Consigne de l'exercice:
Reproduisez à l'identique les lignes des données, depuis la toute première jusqu'à la ligne contenant « I will pos(494,557). », celle-ci comprise.

Données à utiliser:
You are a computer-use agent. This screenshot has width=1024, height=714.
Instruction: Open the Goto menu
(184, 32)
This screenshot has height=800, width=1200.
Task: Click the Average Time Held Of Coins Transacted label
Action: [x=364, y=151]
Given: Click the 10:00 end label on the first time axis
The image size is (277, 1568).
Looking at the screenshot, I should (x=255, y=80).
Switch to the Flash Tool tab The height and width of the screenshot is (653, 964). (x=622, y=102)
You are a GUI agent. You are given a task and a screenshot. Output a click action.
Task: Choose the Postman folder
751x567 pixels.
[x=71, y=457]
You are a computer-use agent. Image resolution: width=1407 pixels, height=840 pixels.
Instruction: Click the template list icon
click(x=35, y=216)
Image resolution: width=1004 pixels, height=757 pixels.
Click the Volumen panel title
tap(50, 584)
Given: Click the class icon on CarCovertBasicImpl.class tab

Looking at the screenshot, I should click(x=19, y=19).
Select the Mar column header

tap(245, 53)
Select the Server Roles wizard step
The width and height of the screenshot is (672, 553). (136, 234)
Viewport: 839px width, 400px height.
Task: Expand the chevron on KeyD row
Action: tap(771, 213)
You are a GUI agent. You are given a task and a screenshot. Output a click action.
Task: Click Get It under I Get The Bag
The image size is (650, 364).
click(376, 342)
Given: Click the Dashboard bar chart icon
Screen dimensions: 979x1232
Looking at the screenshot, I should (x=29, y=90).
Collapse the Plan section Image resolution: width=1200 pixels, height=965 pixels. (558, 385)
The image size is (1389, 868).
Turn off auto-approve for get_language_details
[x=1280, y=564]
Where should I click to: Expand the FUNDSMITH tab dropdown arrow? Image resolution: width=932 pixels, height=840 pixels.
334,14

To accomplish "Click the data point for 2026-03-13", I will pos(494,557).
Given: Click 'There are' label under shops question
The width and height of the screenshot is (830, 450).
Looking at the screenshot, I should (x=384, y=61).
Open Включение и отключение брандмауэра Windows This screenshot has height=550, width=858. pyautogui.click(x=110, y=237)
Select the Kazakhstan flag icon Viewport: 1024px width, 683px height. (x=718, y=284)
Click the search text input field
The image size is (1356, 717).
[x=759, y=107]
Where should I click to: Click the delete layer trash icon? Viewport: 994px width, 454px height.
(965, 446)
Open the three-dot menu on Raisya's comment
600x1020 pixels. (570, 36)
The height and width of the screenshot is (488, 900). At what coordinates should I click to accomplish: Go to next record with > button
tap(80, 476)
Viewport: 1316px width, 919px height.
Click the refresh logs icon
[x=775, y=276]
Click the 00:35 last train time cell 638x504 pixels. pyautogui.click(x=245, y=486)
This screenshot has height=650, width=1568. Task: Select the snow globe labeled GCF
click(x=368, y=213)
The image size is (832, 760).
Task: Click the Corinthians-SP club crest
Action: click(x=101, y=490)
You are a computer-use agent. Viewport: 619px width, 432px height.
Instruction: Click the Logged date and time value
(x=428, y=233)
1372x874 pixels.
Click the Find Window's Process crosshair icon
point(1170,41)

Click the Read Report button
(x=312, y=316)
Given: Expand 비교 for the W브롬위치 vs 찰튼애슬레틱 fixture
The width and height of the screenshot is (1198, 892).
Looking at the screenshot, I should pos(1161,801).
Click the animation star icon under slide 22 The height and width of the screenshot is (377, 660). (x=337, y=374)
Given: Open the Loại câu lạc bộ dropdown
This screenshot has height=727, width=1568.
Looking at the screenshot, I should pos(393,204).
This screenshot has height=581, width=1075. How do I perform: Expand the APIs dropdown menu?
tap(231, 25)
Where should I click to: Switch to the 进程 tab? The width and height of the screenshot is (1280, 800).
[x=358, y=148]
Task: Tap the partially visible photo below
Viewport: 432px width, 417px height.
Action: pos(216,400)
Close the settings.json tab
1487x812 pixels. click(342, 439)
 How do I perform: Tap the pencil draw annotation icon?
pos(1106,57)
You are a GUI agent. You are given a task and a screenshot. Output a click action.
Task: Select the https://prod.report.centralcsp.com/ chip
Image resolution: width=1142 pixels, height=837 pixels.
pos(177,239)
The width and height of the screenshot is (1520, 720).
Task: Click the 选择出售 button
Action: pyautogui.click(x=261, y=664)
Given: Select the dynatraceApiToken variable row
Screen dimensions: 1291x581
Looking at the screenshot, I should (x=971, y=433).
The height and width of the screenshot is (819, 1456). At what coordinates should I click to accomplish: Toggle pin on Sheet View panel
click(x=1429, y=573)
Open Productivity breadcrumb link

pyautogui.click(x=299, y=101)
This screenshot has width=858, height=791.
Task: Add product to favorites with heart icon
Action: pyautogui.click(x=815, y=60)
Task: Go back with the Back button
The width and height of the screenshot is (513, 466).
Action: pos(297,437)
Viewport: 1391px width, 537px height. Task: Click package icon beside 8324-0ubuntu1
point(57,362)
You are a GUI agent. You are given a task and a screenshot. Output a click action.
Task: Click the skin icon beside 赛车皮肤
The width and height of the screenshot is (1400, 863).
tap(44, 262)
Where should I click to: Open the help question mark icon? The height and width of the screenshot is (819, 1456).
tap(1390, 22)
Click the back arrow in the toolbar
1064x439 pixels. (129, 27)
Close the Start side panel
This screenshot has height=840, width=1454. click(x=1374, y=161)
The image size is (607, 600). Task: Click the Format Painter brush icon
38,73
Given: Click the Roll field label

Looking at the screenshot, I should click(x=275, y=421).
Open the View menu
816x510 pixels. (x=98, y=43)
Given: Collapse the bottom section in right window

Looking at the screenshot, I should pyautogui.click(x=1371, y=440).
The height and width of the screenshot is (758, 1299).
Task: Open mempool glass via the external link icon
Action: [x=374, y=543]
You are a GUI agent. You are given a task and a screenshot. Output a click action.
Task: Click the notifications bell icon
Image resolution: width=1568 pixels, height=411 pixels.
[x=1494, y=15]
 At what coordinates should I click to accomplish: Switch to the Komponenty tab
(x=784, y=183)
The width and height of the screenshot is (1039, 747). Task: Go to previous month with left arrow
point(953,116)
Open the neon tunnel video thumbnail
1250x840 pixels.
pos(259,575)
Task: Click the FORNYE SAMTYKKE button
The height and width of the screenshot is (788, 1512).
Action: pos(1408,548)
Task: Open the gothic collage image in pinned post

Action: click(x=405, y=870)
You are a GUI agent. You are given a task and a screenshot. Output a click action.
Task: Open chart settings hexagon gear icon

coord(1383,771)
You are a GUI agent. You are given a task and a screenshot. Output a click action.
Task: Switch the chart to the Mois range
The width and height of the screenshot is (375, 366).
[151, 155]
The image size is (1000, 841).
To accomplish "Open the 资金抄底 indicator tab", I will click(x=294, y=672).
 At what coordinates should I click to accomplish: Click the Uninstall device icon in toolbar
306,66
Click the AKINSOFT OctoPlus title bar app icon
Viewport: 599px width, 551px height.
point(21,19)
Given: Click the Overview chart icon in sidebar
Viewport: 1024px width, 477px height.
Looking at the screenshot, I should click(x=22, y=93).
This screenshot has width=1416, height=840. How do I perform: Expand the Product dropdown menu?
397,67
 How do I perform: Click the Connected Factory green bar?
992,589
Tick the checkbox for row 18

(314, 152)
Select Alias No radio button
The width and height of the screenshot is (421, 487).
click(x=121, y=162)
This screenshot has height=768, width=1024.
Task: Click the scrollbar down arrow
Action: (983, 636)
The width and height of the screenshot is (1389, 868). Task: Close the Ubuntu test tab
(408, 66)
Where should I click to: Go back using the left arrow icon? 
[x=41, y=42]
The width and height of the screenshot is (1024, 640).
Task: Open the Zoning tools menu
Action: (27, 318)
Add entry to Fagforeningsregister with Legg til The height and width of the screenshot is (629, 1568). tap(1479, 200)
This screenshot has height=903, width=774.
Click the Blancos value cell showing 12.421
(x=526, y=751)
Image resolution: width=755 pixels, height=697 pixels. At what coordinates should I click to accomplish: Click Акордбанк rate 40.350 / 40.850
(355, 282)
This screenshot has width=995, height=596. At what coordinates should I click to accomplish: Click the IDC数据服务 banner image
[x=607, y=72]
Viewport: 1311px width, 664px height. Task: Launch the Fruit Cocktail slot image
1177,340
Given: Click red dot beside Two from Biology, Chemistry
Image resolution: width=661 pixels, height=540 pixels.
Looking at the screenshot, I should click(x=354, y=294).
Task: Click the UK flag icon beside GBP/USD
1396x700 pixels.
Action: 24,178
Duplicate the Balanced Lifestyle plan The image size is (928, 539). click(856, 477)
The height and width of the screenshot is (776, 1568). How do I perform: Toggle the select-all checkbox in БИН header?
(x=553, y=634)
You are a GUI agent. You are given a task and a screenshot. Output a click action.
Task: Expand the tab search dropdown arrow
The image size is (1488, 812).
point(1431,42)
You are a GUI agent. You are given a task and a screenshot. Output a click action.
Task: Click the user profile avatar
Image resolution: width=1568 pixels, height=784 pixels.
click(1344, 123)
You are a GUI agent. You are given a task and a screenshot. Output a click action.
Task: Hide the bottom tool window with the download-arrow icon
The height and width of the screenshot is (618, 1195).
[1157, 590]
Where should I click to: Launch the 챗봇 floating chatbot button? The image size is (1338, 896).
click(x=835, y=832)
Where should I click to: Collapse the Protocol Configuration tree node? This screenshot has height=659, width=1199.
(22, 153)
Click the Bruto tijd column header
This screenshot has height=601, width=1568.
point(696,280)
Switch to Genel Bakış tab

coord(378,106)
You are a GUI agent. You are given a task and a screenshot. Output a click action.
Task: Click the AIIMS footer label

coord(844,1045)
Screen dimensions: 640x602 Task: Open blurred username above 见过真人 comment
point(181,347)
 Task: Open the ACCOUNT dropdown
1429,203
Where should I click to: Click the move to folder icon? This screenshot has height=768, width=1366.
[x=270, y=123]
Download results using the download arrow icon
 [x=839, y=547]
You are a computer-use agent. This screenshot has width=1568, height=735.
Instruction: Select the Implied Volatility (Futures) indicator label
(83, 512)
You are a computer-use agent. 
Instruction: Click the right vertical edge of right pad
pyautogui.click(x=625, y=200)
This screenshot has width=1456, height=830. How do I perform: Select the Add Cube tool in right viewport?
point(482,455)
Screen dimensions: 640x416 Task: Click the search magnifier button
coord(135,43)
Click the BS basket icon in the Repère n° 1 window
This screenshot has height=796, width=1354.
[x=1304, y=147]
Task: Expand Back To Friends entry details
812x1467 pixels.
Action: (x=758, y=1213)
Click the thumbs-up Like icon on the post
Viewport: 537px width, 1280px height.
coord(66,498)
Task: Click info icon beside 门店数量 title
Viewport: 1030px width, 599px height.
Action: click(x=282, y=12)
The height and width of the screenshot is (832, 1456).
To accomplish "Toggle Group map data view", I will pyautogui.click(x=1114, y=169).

Réponse à l'exercice:
You are a computer-use agent. This screenshot has width=1024, height=714.
Instruction: Open the Goto menu
(184, 32)
This screenshot has height=800, width=1200.
Task: Click the Average Time Held Of Coins Transacted label
Action: [x=364, y=151]
Given: Click the 10:00 end label on the first time axis
The image size is (277, 1568).
Looking at the screenshot, I should (x=255, y=80).
Switch to the Flash Tool tab The height and width of the screenshot is (653, 964). (x=622, y=102)
You are a GUI agent. You are given a task and a screenshot. Output a click action.
Task: Choose the Postman folder
751x567 pixels.
[x=71, y=457]
You are a computer-use agent. Image resolution: width=1407 pixels, height=840 pixels.
Instruction: Click the template list icon
click(x=35, y=216)
Image resolution: width=1004 pixels, height=757 pixels.
Click the Volumen panel title
tap(50, 584)
Given: Click the class icon on CarCovertBasicImpl.class tab

Looking at the screenshot, I should click(x=19, y=19).
Select the Mar column header

tap(245, 53)
Select the Server Roles wizard step
The width and height of the screenshot is (672, 553). (136, 234)
Viewport: 839px width, 400px height.
Task: Expand the chevron on KeyD row
Action: tap(771, 213)
You are a GUI agent. You are given a task and a screenshot. Output a click action.
Task: Click Get It under I Get The Bag
The image size is (650, 364).
click(376, 342)
Given: Click the Dashboard bar chart icon
Screen dimensions: 979x1232
Looking at the screenshot, I should (x=29, y=90).
Collapse the Plan section Image resolution: width=1200 pixels, height=965 pixels. (558, 385)
The image size is (1389, 868).
Turn off auto-approve for get_language_details
[x=1280, y=564]
Where should I click to: Expand the FUNDSMITH tab dropdown arrow? Image resolution: width=932 pixels, height=840 pixels.
334,14

To accomplish "Click the data point for 2026-03-13", I will pos(494,557).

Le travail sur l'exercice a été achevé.